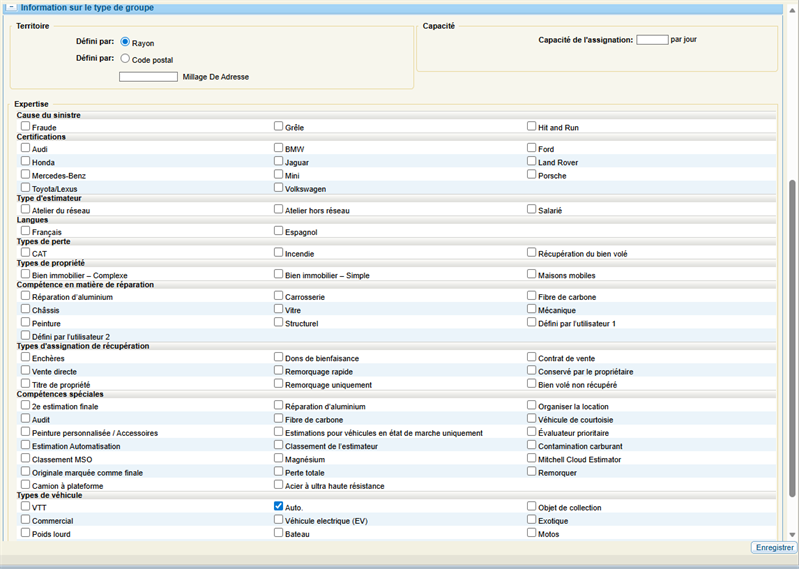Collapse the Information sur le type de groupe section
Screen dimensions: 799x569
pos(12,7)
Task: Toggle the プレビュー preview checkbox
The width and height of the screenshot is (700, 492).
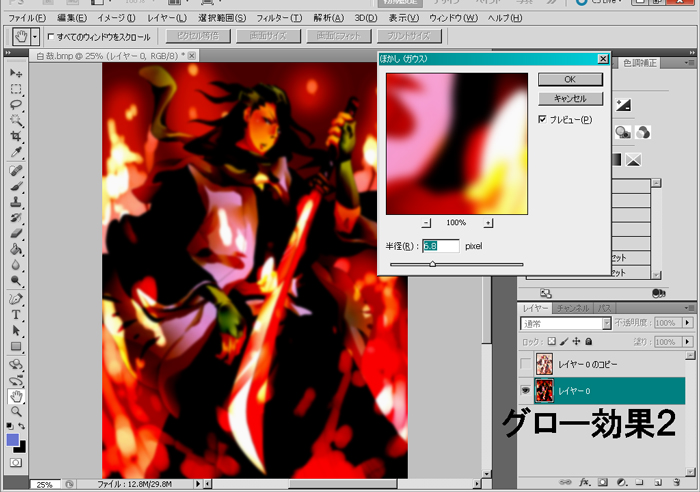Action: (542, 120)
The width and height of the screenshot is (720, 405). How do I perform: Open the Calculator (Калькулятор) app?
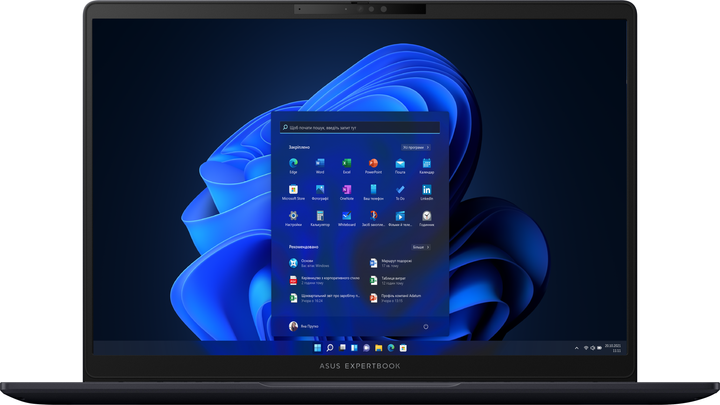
━━━━
» Goal of the exercise:
Each line from the one with "Task: Toggle the プレビュー preview checkbox" to the last line of the listing should be returned exactly, both ends included, and no picture with them.

» Response box:
Task: Toggle the プレビュー preview checkbox
The width and height of the screenshot is (700, 492).
Action: (542, 120)
The width and height of the screenshot is (720, 405). How do I perform: Open the Calculator (Калькулятор) app?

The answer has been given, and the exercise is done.